HomeSample Page

Sample Page Title


Tencent Hunyuan researchers have launched HY-MT1.5, a multilingual machine translation household that targets each cellular units and cloud methods with the identical coaching recipe and metrics. HY-MT1.5 consists of two translation fashions, HY-MT1.5-1.8B and HY-MT1.5-7B, helps mutual translation throughout 33 languages with 5 ethnic and dialect variations, and is obtainable on GitHub and Hugging Face beneath open weights.

Mannequin household and deployment targets

HY-MT1.5-7B is an upgraded model of the WMT25 championship system Hunyuan-MT-7B. It’s optimized for explanatory translation and combined language eventualities, and provides native help for terminology intervention, contextual translation and formatted translation.

HY-MT1.5-1.8B is the compact variant.
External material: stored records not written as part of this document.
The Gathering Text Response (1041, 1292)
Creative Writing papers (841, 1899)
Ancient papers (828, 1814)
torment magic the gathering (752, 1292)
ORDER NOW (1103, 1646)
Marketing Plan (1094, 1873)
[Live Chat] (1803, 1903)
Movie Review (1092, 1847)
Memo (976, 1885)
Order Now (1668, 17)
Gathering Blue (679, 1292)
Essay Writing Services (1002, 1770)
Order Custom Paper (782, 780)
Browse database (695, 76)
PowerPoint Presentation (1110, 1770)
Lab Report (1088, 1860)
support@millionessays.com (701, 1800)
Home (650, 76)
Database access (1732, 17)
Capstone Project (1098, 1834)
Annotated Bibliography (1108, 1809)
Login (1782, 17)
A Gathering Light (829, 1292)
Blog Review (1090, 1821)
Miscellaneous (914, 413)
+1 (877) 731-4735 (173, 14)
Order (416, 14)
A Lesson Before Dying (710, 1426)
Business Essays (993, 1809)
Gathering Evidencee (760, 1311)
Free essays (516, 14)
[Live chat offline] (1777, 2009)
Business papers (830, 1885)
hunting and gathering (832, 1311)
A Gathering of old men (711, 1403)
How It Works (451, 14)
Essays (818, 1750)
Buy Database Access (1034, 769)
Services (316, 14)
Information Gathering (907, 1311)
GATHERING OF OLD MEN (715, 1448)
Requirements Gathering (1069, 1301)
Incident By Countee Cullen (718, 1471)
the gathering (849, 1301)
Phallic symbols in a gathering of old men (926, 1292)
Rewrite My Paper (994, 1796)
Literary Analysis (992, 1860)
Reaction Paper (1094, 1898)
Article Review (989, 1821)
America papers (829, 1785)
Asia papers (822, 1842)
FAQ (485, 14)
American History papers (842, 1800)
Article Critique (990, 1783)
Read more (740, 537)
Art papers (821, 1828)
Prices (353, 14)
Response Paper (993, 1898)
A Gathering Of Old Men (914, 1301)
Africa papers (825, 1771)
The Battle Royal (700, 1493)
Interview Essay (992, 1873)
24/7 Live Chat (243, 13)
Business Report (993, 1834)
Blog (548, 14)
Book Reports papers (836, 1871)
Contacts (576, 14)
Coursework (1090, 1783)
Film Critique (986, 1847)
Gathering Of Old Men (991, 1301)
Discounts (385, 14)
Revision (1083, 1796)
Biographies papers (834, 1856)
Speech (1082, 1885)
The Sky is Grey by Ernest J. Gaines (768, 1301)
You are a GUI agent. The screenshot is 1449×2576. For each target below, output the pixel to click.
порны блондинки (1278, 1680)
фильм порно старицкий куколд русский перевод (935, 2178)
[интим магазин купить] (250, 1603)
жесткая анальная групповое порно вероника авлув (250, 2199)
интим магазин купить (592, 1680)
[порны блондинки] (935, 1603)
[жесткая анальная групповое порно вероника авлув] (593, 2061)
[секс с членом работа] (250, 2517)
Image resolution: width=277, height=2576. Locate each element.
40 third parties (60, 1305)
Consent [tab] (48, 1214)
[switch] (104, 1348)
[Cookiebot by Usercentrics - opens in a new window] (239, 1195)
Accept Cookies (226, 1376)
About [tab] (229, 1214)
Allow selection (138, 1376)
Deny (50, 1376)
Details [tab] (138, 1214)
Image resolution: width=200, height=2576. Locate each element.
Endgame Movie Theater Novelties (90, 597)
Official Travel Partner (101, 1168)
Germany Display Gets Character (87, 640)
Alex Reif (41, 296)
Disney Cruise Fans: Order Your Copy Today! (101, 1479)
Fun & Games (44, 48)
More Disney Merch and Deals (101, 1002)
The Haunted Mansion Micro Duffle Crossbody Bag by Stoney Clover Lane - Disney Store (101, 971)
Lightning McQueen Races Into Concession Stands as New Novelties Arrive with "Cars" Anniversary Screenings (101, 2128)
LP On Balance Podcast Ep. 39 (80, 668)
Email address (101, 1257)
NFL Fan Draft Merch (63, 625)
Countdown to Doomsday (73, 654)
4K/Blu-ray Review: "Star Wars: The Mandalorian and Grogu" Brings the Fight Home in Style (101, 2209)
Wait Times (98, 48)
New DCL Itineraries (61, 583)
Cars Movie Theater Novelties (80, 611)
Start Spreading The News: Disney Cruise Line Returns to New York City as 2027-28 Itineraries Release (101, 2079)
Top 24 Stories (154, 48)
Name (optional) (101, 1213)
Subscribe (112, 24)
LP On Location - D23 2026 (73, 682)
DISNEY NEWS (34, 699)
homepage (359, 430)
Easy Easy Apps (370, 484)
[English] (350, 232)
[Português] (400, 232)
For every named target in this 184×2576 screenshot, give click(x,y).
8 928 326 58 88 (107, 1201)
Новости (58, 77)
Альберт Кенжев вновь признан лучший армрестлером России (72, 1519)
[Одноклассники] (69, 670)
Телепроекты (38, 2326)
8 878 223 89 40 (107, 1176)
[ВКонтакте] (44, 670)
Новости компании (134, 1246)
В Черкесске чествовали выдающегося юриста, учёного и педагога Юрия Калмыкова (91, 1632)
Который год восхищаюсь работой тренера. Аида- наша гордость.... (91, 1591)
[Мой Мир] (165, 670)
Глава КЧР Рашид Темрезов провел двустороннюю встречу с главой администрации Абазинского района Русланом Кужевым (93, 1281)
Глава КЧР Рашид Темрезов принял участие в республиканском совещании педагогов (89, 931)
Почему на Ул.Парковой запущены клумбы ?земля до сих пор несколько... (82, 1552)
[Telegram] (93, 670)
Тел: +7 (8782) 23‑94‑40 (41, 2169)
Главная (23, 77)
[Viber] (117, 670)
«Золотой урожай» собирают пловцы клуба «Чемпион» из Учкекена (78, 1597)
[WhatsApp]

It has lower than one third the parameters of HY-MT1.5-7B however delivers comparable translation efficiency within the reported benchmarks. After quantization, the 1.8B mannequin can run on edge units and help actual time translation.

The quantized HY-MT1.5-1.8B operates on units with about 1 GB of reminiscence and reaches a mean response time of about 0.18 seconds for Chinese language inputs of round 50 tokens, whereas surpassing mainstream industrial translation APIs in high quality. HY-MT1.5-7B targets server and excessive finish edge deployment, the place latency round 0.45 seconds is appropriate in alternate for increased high quality.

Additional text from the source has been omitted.